DATA SECTION
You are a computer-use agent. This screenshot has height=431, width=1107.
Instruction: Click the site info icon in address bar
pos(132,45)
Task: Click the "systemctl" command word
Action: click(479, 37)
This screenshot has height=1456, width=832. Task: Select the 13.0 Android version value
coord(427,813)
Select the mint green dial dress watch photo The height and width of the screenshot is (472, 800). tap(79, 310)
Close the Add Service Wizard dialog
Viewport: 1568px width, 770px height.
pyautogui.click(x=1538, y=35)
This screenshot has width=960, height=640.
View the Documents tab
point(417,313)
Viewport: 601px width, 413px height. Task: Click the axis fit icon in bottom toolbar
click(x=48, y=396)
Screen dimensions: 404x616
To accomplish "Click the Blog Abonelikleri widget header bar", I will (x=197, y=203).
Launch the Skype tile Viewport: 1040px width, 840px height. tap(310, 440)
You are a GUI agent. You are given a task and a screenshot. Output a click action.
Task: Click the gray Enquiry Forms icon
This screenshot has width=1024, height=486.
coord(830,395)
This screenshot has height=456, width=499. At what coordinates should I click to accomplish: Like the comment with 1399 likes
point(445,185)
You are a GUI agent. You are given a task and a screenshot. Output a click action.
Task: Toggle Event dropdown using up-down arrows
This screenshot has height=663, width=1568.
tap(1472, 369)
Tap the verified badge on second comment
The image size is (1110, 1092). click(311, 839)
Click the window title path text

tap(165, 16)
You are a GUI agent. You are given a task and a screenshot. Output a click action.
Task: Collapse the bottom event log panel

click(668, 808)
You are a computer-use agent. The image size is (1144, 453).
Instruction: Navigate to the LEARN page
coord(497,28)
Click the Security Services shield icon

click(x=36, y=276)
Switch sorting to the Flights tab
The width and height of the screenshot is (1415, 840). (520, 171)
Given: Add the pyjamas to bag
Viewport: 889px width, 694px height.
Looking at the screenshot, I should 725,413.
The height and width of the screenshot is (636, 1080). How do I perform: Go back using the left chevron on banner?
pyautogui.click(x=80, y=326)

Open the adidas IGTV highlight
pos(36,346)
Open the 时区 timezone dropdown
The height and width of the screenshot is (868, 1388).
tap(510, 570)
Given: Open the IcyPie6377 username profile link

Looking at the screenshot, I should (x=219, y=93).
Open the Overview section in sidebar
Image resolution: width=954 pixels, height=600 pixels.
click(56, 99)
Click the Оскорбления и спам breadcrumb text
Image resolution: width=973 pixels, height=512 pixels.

YOUR INSTRUCTIONS
Output the records again in full. Keep every character as written.

TASK OUTPUT
You are a computer-use agent. This screenshot has height=431, width=1107.
Instruction: Click the site info icon in address bar
pos(132,45)
Task: Click the "systemctl" command word
Action: click(479, 37)
This screenshot has height=1456, width=832. Task: Select the 13.0 Android version value
coord(427,813)
Select the mint green dial dress watch photo The height and width of the screenshot is (472, 800). tap(79, 310)
Close the Add Service Wizard dialog
Viewport: 1568px width, 770px height.
pyautogui.click(x=1538, y=35)
This screenshot has width=960, height=640.
View the Documents tab
point(417,313)
Viewport: 601px width, 413px height. Task: Click the axis fit icon in bottom toolbar
click(x=48, y=396)
Screen dimensions: 404x616
To accomplish "Click the Blog Abonelikleri widget header bar", I will (x=197, y=203).
Launch the Skype tile Viewport: 1040px width, 840px height. tap(310, 440)
You are a GUI agent. You are given a task and a screenshot. Output a click action.
Task: Click the gray Enquiry Forms icon
This screenshot has width=1024, height=486.
coord(830,395)
This screenshot has height=456, width=499. At what coordinates should I click to accomplish: Like the comment with 1399 likes
point(445,185)
You are a GUI agent. You are given a task and a screenshot. Output a click action.
Task: Toggle Event dropdown using up-down arrows
This screenshot has height=663, width=1568.
tap(1472, 369)
Tap the verified badge on second comment
The image size is (1110, 1092). click(311, 839)
Click the window title path text

tap(165, 16)
You are a GUI agent. You are given a task and a screenshot. Output a click action.
Task: Collapse the bottom event log panel

click(668, 808)
You are a computer-use agent. The image size is (1144, 453).
Instruction: Navigate to the LEARN page
coord(497,28)
Click the Security Services shield icon

click(x=36, y=276)
Switch sorting to the Flights tab
The width and height of the screenshot is (1415, 840). (520, 171)
Given: Add the pyjamas to bag
Viewport: 889px width, 694px height.
Looking at the screenshot, I should 725,413.
The height and width of the screenshot is (636, 1080). How do I perform: Go back using the left chevron on banner?
pyautogui.click(x=80, y=326)

Open the adidas IGTV highlight
pos(36,346)
Open the 时区 timezone dropdown
The height and width of the screenshot is (868, 1388).
tap(510, 570)
Given: Open the IcyPie6377 username profile link

Looking at the screenshot, I should (x=219, y=93).
Open the Overview section in sidebar
Image resolution: width=954 pixels, height=600 pixels.
click(56, 99)
Click the Оскорбления и спам breadcrumb text
Image resolution: width=973 pixels, height=512 pixels.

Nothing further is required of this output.